Lyon : un couple arrêté dans l'enquête sur la mort de Quentin Deranque
Un couple a été arrêté mercredi 18 février au matin à Lyon, dans le cadre de l'enquête sur la mort du militant nationaliste Quentin Deranque, portant ainsi à 11 le nombre de personnes placées en garde à vue dans ce dossier. Le procureur de la République de Lyon, Thierry Dran, a confirmé cette information, initialement rapportée par BFM-TV.

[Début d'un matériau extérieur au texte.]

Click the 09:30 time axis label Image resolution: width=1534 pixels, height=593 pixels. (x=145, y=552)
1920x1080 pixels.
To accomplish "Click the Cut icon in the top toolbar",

Les détails des arrestations
L'homme, soupçonné d'avoir un lien direct avec les violences ayant conduit au décès, et sa compagne, suspectée de l'avoir aidé à se soustraire à la justice, ont été interpellés dans le cadre de l'enquête pour homicide volontaire. Cette arrestation fait suite à une première vague d'interpellations mardi soir, entre 18 et 21 heures, lors d'opérations coordonnées menées dans la région lyonnaise, en Haute-Loire, dans la Drôme et dans l'Aisne.
Parmi les neuf personnes arrêtées lors de ces opérations figure Jacques-Elie Favrot, assistant parlementaire du député LFI Raphaël Arnault. Ce dernier a indiqué avoir engagé les procédures pour mettre fin à son contrat. Sur ces neuf individus, six sont soupçonnés d'avoir participé aux violences et trois de leur avoir apporté un soutien, selon une source proche du dossier.
Contexte de l'affaire
Quentin Deranque, âgé de 23 ans, a été frappé jeudi soir par plusieurs personnes cagoulées, en marge d'une conférence de l'eurodéputée LFI Rima Hassan à Sciences Po Lyon. Il était présent pour assurer la sécurité de militantes du collectif identitaire Némésis. Souffrant d'un grave traumatisme crânien, il est décédé samedi.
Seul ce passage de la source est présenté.